::: MATERIAL FOR THIS TASK
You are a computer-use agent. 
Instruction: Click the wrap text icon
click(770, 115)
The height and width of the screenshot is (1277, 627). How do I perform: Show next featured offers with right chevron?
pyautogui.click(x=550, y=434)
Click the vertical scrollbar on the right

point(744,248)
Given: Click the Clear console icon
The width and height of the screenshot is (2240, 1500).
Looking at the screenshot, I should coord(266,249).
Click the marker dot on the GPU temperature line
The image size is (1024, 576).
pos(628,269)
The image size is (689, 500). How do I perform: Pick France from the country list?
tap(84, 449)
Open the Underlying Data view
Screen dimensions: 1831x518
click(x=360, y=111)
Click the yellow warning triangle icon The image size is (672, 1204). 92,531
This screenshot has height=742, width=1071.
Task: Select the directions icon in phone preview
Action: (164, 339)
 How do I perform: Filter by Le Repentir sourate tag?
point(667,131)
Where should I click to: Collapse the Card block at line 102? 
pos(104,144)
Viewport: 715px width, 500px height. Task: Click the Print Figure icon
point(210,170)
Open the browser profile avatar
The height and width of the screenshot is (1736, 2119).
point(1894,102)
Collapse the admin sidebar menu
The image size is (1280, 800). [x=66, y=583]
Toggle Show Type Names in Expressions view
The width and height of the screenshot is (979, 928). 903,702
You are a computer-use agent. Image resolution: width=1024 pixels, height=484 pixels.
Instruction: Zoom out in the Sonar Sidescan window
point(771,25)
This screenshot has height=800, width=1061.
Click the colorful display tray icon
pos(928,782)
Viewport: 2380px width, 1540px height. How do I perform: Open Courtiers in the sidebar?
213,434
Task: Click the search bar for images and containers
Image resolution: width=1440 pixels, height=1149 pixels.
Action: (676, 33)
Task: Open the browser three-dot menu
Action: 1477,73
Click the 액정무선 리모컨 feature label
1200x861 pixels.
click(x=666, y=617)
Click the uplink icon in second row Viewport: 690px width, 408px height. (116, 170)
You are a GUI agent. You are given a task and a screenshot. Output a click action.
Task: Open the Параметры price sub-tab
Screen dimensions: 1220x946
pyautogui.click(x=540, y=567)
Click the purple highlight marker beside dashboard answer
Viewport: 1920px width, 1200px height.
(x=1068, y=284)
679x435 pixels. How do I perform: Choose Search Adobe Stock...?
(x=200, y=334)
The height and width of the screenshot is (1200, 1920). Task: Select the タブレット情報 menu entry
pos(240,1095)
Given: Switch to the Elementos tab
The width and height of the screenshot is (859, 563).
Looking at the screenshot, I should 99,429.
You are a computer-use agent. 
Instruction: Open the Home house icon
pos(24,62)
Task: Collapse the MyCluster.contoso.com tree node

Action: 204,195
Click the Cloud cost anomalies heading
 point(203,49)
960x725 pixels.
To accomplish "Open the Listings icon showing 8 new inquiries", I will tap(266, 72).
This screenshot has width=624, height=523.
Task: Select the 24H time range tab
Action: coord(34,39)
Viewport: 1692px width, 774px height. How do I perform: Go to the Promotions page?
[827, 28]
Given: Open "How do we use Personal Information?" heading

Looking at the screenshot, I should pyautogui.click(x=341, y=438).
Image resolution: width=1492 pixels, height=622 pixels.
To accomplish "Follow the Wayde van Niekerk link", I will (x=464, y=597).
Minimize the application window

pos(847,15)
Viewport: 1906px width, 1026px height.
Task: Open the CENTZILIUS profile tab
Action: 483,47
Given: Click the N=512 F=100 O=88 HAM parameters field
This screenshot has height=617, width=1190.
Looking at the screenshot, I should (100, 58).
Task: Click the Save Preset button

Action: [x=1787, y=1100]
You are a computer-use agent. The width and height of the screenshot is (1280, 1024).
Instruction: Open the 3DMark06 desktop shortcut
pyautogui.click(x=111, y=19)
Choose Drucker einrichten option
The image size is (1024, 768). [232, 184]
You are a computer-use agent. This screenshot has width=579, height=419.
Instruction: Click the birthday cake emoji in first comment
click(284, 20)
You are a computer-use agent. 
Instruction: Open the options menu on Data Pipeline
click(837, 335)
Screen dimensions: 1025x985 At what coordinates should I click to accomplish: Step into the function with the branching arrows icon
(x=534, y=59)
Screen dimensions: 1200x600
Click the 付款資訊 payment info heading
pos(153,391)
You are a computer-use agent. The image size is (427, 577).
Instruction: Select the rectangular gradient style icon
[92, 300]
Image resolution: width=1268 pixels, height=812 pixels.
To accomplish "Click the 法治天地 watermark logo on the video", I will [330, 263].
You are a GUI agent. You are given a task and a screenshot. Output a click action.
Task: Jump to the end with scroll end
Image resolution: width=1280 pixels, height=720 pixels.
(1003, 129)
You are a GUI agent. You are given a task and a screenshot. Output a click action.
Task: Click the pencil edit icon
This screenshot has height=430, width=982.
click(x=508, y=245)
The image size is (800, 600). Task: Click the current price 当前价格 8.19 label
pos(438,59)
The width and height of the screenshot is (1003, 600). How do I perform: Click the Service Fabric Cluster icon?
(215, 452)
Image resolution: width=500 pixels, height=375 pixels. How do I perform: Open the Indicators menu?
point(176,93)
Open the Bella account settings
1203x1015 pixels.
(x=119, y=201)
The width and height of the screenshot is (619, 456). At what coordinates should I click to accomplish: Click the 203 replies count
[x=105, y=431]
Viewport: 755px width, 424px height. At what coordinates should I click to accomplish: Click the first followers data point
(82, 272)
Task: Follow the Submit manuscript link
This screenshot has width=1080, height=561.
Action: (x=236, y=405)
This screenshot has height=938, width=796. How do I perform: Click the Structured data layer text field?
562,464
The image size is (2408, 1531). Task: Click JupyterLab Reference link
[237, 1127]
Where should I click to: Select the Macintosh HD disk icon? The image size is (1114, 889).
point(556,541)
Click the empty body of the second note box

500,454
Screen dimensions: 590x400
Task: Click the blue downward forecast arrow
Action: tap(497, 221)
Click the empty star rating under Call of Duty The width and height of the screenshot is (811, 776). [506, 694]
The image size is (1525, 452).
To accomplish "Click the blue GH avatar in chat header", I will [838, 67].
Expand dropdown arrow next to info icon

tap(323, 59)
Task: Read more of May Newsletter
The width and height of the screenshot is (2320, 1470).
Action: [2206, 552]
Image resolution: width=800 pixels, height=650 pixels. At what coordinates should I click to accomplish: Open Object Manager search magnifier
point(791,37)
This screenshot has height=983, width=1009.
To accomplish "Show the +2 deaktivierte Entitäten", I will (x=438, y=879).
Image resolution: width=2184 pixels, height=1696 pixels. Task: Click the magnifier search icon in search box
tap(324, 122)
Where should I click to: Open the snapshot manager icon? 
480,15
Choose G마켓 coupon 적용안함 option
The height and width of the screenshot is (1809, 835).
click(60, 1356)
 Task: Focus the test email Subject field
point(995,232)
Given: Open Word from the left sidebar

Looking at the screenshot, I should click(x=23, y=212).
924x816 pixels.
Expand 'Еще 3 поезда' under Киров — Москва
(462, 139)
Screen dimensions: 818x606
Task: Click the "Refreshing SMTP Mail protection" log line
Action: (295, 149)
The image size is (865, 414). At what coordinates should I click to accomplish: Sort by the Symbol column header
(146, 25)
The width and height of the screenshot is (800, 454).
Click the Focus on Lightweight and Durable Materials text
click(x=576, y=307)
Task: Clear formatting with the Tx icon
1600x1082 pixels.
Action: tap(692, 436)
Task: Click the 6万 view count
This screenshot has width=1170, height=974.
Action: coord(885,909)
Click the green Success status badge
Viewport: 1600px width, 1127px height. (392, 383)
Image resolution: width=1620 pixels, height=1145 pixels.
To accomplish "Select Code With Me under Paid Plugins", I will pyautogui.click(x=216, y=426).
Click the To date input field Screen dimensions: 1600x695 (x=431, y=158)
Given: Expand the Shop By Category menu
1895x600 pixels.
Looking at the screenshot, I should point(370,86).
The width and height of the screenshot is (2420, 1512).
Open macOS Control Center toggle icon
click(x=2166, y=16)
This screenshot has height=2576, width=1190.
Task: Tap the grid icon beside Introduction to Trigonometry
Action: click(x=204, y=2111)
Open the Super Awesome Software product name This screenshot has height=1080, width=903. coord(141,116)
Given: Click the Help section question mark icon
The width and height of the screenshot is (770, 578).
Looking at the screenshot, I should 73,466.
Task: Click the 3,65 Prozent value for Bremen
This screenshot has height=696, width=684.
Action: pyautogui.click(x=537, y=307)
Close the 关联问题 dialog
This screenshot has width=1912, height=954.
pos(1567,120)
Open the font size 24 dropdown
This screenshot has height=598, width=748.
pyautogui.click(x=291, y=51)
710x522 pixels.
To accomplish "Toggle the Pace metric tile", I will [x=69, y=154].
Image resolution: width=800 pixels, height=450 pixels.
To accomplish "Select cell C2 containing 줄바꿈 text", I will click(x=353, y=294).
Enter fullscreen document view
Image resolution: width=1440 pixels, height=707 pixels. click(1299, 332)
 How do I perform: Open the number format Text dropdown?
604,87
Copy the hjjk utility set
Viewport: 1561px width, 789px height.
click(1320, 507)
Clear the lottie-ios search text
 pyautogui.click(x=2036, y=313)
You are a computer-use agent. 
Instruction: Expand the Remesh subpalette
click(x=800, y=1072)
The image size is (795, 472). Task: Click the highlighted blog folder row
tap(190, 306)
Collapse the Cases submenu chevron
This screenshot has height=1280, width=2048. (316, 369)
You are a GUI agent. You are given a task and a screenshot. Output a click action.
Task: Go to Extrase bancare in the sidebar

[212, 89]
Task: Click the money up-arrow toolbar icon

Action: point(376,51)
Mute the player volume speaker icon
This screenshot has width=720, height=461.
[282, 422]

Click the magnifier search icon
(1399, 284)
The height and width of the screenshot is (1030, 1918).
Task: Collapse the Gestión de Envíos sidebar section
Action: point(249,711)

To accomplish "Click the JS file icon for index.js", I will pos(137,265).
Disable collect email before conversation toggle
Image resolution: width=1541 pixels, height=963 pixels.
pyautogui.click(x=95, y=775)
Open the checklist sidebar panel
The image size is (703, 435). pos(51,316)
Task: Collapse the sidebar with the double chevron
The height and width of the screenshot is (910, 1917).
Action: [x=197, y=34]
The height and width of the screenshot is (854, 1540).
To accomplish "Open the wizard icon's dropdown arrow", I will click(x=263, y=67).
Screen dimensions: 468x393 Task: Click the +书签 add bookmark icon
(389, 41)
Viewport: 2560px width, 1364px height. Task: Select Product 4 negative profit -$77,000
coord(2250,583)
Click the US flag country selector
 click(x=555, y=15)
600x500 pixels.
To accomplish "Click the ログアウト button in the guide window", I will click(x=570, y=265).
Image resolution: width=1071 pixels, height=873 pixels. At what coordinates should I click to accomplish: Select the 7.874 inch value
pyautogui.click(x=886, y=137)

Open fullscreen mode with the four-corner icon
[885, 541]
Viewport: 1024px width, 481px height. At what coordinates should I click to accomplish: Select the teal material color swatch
::::::
### EXERCISE TASK
Please output the items above unchanged, beginning at the line that contains "This screenshot has height=938, width=796." and ending after the line that contains "[237, 1127]".

### TASK RESULT
This screenshot has height=938, width=796. How do I perform: Click the Structured data layer text field?
562,464
The image size is (2408, 1531). Task: Click JupyterLab Reference link
[237, 1127]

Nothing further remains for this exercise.